▸ Given data
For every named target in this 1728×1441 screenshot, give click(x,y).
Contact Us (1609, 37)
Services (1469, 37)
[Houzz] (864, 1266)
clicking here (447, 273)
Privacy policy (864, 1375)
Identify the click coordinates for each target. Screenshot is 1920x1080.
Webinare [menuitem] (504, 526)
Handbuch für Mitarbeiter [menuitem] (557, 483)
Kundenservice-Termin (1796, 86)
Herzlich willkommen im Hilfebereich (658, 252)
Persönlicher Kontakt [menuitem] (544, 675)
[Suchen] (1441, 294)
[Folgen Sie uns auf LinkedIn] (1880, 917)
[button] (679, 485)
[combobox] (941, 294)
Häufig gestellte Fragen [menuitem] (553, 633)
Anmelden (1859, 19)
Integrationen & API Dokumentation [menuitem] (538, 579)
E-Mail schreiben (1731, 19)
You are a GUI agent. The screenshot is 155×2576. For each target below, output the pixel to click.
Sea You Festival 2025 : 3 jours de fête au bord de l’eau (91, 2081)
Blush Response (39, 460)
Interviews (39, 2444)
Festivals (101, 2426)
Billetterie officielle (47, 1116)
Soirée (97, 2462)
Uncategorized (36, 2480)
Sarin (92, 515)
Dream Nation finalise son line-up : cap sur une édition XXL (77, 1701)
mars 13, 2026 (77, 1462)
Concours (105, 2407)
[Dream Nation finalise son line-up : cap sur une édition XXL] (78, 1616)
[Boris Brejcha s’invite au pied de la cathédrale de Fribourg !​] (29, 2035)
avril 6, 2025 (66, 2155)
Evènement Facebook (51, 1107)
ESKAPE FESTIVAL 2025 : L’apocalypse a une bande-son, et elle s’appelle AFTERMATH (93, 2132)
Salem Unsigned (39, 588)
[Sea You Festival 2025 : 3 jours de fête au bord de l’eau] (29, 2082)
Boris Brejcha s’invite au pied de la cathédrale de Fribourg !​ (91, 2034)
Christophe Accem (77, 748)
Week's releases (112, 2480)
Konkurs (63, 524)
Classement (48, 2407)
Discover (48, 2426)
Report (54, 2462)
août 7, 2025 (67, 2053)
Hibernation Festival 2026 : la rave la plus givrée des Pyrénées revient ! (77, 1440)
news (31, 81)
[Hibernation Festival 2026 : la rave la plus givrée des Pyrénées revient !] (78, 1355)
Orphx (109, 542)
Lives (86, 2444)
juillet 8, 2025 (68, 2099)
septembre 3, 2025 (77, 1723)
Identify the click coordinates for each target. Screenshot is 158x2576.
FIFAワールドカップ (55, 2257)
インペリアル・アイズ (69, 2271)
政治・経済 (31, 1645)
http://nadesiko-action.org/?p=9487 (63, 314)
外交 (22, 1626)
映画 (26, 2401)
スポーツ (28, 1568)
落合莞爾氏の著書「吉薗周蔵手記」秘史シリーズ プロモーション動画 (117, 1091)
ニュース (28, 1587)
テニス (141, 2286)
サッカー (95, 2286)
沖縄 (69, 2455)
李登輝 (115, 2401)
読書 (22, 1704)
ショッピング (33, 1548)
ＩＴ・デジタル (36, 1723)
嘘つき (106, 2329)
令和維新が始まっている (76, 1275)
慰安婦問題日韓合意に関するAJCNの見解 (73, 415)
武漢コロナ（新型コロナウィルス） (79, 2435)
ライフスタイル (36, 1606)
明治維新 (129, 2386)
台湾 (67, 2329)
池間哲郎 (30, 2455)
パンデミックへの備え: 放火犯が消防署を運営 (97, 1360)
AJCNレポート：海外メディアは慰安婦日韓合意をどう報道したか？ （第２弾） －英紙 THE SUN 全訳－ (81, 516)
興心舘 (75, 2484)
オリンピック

▸ Problem statement
From the records above, copy each line that contains the word "cathédrale".

▸ Answer
[Boris Brejcha s’invite au pied de la cathédrale de Fribourg !​] (29, 2035)
Boris Brejcha s’invite au pied de la cathédrale de Fribourg !​ (91, 2034)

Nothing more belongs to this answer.